En aquellos días, Naamán de Siria bajó al Jordán y se bañó siete veces, como había ordenado el profeta Eliseo, y su carne quedó limpia de la lepra, como la de un niño. Volvió con su comitiva y se presentó al profeta, diciendo: “Ahora reconozco que no hay dios en toda la tierra más que el de Israel. Acepta un regalo de tu servidor.” Eliseo contestó: “¡Vive Dios, a quien sirvo! No aceptaré nada.” Y aunque le insistía, lo rehusó. Naamán dijo: “Entonces, que a tu servidor le dejen llevar tierra, la carga de un par de mulas; porque en adelante tu servidor no ofrecerá holocaustos ni sacrificios a otros dioses fuera del Señor.” (2Reyes 5, 14-17).

De Eliseo, como tampoco de Elías, tenemos discursos u oráculos como en los llamados “profetas escritores”, es decir, aquellos de los que tenemos libros bajo su nombre, como es el caso de Amós, Oseas, Isaías, Jeremías, Ezequiel, etc. De Elías y Eliseo se nos cuentan historias, las cuales aparecen insertadas en una historia mayor, como es la de los reyes de Israel. De hecho, el ciclo de textos que se refiere a ellos está contenido en los libros Primero y Segundo de Reyes. Los relatos donde aparecen estos dos profetas nos cuentan sobre ellos; nunca hablan en primera persona sobre otros, como sí hacen los “profetas escritores”. Algo muy singular en ellos es que realizan milagros, como es el caso de hoy; cosa que no sucede con los otros.

En efecto, Naamán había ido donde Eliseo para que este le curara de la lepra. Hoy nos lo encontramos haciendo lo recomendado por el profeta: bañarse siete veces en el río Jordán. Los resultados positivos se vieron inmediatamente. He ahí uno de los varios milagros que se atribuyen a este profeta; otros tantos se nos narran de su predecesor y maestro, Elías. La función de los milagros en la historia de estos dos profetas es mostrar el poder de Dios manifestado en ellos, además de ser garantía de la veracidad de su ministerio. Las palabras que pronuncia Naamán dan cuenta de eso: “Ahora reconozco que no hay dios en toda la tierra más que el de Israel”. Pero no solo eso, también muestran a un Dios que se interesa en la vida de la gente. “El contraste entre este Dios y el cananeo Baal es permanente. El mensaje es que el Dios de Israel es aquel que se revela en la acción de estos profetas y se muestra cerca de las necesidades y angustias de su pueblo, tanto en las cuestiones colectivas como en las del ámbito personal” (Pablo R. Andiñach). El significado del nombre de Eliseo así lo indica: “Dios ayuda”.

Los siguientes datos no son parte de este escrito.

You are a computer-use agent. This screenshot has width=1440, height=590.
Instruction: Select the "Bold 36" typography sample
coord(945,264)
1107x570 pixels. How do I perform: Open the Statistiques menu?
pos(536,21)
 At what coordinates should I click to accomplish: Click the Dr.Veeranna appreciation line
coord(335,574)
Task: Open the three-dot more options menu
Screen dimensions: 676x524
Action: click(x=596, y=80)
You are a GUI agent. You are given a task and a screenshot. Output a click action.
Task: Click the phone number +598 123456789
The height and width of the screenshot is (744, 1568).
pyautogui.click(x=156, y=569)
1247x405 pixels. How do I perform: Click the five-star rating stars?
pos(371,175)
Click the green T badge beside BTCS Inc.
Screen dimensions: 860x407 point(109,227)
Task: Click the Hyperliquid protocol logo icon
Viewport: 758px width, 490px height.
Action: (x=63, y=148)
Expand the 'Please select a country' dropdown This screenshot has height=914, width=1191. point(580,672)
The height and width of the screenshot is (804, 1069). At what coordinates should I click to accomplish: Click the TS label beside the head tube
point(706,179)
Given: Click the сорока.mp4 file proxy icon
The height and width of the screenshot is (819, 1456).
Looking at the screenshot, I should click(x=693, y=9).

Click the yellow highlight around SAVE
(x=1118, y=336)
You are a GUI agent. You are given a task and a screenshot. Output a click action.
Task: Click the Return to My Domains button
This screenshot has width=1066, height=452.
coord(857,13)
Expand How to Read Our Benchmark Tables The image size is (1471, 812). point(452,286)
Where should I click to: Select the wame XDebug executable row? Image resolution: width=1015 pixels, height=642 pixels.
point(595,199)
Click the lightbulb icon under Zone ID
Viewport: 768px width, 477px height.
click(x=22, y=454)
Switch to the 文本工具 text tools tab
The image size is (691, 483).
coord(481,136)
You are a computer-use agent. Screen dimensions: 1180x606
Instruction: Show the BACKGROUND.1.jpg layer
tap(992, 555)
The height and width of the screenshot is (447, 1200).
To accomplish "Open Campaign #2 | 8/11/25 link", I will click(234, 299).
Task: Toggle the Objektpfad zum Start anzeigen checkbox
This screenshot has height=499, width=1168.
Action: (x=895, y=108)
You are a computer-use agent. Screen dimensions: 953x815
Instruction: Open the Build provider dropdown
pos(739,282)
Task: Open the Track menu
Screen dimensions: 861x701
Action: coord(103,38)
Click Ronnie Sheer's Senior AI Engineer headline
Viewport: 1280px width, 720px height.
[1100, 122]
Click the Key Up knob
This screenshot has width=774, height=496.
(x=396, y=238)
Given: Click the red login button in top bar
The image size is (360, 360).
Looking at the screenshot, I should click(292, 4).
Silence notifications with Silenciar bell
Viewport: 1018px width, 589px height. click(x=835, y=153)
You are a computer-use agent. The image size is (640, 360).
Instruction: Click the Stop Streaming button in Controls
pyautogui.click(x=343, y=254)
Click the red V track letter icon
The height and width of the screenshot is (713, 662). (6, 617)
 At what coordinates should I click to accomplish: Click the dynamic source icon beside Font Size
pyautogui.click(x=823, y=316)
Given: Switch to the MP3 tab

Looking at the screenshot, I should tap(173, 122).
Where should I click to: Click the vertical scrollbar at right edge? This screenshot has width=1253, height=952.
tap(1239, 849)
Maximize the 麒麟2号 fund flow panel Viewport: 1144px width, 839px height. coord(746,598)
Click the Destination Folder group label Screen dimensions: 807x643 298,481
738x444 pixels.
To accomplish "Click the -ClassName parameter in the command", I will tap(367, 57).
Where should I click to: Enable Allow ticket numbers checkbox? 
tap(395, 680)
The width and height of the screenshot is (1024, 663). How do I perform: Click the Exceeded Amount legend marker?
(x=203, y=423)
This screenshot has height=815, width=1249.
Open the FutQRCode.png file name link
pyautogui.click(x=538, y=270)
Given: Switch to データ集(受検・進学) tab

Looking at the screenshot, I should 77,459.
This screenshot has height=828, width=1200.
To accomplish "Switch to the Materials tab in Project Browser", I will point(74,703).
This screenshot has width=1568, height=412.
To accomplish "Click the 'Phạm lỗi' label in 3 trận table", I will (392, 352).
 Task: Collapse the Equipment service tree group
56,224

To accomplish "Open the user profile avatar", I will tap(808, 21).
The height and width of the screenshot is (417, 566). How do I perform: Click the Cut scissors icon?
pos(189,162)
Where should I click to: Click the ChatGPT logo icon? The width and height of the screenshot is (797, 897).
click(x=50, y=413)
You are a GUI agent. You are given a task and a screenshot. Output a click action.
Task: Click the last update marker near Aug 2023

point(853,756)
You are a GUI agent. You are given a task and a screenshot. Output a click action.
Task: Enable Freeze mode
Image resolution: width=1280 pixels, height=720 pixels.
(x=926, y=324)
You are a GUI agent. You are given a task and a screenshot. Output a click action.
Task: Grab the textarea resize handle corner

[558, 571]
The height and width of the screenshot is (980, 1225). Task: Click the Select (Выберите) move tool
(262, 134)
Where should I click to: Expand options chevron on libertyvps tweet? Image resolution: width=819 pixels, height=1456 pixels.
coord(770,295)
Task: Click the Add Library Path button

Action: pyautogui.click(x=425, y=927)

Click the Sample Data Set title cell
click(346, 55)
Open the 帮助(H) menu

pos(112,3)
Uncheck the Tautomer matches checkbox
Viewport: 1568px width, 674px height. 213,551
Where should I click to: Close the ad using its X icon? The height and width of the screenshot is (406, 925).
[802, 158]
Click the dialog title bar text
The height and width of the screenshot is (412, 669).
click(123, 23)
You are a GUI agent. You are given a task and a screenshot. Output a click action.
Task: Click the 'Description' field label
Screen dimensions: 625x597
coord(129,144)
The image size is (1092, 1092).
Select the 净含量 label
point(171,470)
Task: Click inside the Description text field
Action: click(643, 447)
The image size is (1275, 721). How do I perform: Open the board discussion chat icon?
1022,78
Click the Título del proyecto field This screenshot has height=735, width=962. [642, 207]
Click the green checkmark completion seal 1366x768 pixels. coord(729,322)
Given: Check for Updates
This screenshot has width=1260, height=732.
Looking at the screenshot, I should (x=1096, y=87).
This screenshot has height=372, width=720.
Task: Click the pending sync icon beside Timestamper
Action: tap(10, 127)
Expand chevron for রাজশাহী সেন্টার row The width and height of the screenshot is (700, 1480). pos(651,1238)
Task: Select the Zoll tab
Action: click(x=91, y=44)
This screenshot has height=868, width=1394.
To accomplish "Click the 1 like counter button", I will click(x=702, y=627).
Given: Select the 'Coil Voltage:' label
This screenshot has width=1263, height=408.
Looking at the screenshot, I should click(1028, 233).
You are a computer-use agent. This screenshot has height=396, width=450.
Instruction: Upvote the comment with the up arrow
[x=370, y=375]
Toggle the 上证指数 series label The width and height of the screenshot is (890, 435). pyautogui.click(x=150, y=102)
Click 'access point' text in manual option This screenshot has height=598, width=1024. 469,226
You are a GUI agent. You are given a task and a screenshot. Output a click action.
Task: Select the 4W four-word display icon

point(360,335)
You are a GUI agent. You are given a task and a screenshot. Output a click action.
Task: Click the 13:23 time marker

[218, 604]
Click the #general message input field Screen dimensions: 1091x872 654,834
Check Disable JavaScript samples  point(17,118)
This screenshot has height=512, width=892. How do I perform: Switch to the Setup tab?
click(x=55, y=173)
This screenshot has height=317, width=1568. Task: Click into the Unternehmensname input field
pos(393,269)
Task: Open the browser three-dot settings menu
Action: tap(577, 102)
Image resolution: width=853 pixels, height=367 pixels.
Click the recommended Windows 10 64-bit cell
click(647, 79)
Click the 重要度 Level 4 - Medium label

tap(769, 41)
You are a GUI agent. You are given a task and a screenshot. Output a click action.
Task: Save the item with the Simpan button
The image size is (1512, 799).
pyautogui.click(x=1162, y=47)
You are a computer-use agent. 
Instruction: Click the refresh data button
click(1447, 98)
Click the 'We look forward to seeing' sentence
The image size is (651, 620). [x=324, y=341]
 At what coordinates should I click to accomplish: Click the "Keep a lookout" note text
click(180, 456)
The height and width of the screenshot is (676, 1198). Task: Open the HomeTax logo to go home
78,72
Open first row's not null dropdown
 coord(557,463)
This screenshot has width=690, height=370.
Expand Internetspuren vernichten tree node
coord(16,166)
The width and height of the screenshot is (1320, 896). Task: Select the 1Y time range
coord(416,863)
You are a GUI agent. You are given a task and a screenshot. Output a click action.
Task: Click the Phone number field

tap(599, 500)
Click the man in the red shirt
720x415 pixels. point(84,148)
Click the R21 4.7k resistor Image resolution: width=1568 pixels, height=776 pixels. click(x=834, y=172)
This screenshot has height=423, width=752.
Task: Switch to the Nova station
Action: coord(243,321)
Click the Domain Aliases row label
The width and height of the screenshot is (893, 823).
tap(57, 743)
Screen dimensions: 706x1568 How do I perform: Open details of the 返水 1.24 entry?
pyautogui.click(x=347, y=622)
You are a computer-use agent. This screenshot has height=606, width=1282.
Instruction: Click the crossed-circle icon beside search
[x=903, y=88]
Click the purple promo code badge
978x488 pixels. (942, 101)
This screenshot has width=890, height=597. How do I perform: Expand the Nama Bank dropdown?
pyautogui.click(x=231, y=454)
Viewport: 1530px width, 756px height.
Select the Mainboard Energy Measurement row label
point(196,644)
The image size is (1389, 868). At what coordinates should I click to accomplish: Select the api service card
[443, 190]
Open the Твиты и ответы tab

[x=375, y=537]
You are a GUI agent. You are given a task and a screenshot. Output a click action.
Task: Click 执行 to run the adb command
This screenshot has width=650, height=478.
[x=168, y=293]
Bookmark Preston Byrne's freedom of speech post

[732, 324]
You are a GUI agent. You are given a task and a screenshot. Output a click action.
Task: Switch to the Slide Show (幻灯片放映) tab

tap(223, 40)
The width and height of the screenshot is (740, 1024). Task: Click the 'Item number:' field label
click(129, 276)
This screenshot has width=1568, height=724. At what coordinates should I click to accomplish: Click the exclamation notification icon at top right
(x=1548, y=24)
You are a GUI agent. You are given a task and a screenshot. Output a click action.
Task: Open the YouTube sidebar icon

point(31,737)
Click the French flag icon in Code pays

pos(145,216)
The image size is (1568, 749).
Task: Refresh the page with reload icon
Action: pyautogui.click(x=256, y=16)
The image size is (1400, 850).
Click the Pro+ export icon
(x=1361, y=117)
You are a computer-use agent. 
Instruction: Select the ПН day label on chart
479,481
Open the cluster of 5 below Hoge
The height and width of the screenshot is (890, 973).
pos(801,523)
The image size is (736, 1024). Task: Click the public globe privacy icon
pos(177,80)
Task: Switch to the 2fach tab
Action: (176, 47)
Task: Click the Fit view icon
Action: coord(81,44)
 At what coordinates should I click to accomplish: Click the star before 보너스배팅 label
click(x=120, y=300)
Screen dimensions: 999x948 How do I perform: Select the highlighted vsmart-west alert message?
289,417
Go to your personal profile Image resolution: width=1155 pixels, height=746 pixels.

En el relato que nos ocupa aparece otro elemento digno de resaltar: el universalismo de la salvación otorgada por Dios. Recordemos que Naamán es jefe del ejército del rey de Aram (en la actual Siria). En él se verifica que también hay salvación para los extranjeros y Dios es también su Dios. Con la curación de este general extranjero Dios rompe los esquemas religiosos de su pueblo, amplía el horizonte de su acción. A él le interesa la vida de la persona sin importar su condición y procedencia. Es algo de lo que se hace consciente su enviado. El profeta no es más que su voz y su testigo. “¡Vive Dios, a quien sirvo! No aceptaré nada”, es la respuesta de Eliseo cuando Naamán quiere darle una compensación económica por la curación recibida. Primero se reconoce nada más que un servidor de Dios; el milagro no se debe a su destreza personal. La no aceptación del regalo es muestra de que lo sucedido no es obra suya. No hay razón para recibir una compensación cuando él no ha hecho más que ser mediador de la salvación de Dios para aquel extranjero.

Pero si nos fijamos el universalismo que aquí aparece es un universalismo centrípeto. Es cierto que se supera la barrera étnica, pero el centro sigue siendo Israel: hacia allí debe desplazarse el general sirio Naamán, es en las aguas del Jordán que debe bañarse para obtener la curación, y, al final, se lleva unas cargas de tierra (¡de la Tierra Santa!) para rendir culto al Dios de Israel. Los profetas posexílicos insistirán que hacia Jerusalén o el monte Sion confluirán todas las naciones de la tierra para gozar de la salvación de Dios. Solo hasta que llegue Jesucristo ese universalismo dejará de ser centrípeto para convertirse en centrífugo: el mensaje partirá desde Jerusalén y se expandirá por todo el mundo. Esa es la dinámica narrativa que, por ejemplo, desarrollará el libro de los Hechos de los Apóstoles.